In Numbers 15:4, we learn that when Moses heard words of Korah, he fell on his face. In the Hebrew the expression is most likely, his face or countenance fell. With the miraculous works that followed Moses, he had a whole lot of creditability and this little rebellion could have easily been put down by reminding them of the miraculous works that followed his leadership. Korach accused Moses of something that is as old as time itself and is still used by the enemy to destroy those in leadership. In the Talmud, Sanhedrin 110a we find that Moses was being accused of adultery. Not only that in Bechoros 5a we learn that according to the tally of the silver donated toward the building of the Tabernacle (Exodus 38), it seems that only half the amount collected was actually used. “So where’s the rest of it, Moses old boy.” It later became known that the weight-unit used in building the Tabernacle was double that used in the tally of the donations. But when bringing down a man God who looks at such details.

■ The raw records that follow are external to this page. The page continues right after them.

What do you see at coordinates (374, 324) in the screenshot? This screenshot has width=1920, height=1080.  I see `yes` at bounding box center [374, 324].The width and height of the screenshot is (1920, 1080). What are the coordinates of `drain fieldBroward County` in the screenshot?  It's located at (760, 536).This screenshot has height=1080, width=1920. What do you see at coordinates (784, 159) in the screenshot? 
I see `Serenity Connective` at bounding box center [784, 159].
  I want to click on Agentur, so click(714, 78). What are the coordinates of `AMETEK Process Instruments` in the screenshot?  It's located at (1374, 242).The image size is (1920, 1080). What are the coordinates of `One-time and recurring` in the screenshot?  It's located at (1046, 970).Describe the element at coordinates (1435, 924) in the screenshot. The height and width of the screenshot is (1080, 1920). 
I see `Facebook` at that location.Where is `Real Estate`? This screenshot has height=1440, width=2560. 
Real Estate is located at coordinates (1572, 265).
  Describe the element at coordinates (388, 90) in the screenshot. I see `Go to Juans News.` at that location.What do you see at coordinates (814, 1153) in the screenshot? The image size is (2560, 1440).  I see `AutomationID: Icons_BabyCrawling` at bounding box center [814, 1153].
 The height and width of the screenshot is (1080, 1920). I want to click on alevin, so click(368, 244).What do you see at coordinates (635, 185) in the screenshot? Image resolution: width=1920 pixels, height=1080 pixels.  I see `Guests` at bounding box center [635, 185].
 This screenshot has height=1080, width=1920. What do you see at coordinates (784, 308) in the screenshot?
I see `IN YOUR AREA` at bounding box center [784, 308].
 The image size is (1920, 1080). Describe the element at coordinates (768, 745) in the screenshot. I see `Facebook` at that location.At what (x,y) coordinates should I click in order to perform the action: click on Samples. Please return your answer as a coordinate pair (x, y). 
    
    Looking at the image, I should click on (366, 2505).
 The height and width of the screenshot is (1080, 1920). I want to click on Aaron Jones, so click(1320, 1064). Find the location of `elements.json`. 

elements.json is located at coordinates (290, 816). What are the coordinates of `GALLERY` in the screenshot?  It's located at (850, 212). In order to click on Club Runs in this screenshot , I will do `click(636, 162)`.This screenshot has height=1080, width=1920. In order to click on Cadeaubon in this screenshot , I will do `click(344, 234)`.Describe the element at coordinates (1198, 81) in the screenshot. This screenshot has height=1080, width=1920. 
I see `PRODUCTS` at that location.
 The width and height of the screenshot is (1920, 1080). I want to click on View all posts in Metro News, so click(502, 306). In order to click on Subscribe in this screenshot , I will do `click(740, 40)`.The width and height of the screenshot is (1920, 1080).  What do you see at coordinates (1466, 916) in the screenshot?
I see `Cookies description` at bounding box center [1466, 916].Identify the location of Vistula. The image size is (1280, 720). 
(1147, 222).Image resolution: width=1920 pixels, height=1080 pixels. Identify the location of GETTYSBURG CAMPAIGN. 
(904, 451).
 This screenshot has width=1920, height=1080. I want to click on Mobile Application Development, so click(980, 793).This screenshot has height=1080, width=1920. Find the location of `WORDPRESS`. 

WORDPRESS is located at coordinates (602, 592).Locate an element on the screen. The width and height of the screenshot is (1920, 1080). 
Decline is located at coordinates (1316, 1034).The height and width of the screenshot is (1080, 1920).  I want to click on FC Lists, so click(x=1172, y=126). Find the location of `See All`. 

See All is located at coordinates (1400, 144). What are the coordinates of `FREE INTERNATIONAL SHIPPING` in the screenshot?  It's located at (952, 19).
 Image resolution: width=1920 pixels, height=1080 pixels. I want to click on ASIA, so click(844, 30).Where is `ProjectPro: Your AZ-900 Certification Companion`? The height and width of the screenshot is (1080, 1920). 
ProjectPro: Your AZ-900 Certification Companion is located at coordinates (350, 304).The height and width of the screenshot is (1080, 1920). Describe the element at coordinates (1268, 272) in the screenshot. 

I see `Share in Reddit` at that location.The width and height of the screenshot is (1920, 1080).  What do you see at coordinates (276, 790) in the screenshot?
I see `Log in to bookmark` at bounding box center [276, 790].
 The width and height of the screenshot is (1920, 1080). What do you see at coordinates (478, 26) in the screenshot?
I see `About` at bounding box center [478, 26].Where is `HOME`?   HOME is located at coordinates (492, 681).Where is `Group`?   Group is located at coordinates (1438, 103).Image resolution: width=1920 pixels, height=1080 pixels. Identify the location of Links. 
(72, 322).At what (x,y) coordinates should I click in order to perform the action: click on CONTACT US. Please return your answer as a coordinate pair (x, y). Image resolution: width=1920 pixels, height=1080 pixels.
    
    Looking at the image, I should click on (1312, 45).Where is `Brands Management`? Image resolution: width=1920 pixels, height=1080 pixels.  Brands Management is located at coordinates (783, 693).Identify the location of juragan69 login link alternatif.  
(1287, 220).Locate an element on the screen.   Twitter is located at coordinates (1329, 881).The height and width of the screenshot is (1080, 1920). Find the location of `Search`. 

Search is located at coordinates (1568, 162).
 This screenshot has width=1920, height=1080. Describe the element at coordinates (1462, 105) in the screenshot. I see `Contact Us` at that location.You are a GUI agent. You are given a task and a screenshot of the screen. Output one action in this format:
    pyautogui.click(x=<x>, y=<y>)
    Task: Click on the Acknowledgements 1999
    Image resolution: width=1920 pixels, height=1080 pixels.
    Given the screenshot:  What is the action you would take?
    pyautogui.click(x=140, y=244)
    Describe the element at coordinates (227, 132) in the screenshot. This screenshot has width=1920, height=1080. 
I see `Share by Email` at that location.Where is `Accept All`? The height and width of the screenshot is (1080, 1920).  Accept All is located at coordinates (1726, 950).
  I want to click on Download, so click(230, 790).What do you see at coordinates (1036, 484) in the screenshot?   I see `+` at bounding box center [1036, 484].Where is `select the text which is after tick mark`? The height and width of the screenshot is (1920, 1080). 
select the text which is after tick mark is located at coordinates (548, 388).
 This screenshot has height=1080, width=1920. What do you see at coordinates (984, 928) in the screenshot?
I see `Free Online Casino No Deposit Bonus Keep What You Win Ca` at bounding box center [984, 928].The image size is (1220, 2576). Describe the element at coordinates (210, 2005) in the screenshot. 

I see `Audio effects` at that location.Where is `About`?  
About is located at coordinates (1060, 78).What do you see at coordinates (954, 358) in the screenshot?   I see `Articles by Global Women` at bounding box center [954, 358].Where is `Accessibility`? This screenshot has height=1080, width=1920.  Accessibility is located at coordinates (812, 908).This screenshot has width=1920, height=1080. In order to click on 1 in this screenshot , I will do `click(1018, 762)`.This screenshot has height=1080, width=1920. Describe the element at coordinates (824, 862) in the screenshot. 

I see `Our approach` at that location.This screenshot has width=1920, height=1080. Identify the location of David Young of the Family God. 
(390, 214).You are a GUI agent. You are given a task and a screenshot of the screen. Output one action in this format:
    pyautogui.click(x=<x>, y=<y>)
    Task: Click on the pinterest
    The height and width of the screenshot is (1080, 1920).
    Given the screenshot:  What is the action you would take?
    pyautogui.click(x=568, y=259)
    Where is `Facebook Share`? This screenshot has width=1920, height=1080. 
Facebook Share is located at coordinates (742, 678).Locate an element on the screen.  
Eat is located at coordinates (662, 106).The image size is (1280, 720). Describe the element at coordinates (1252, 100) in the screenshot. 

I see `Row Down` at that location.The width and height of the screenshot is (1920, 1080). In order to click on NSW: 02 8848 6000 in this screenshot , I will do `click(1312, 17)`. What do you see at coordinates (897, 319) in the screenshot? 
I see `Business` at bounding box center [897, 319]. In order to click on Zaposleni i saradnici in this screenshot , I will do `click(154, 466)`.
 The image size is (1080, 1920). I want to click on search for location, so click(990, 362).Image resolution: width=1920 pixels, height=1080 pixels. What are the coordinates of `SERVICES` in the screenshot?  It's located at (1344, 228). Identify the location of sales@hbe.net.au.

No wonder when Moses went out of the Tent that “all the people rose up and stood, every man at his tent door and looked after Moses.” In the Hebrew it has more of the idea, as we would say in modern terms, that they “glared” at Moses.
Can you image as a Pastor, after having lead your congregation through many waters, experienced the miraculous work of God, and then having some worthless gossipers start accusing you of adultery. Not only that but of also sticking your hand in the offering basket. I suspect your countenance would fall also.
Here is the curious thing. Moses did not respond declaring his innocence. The only one he declared his innocence to was God. In verse 6 we learn: “Moses was much aggrieved and he said to the Lord, ‘Pay no regard to their oblation. I have not taken the donkey of any one of them, nor have I wronged any one of them.’”
Moses’s only response to Korach and his accusers was in verse 5: “Come morning, the Lord will make known who is His and who is holy…”
If you are in the ministry, I can almost guarantee that a time will come when your leadership will be challenged with lies and false accusations. What is your response? 3,500 years ago, a great leader with a massive ministry was faced with lies and accusations and his response was to simply say: “The Lord will show you the truth.”
He did not have to defend himself, for if he was truly called of God, God would be his attorney and defender and as you read this story, you find God truly was.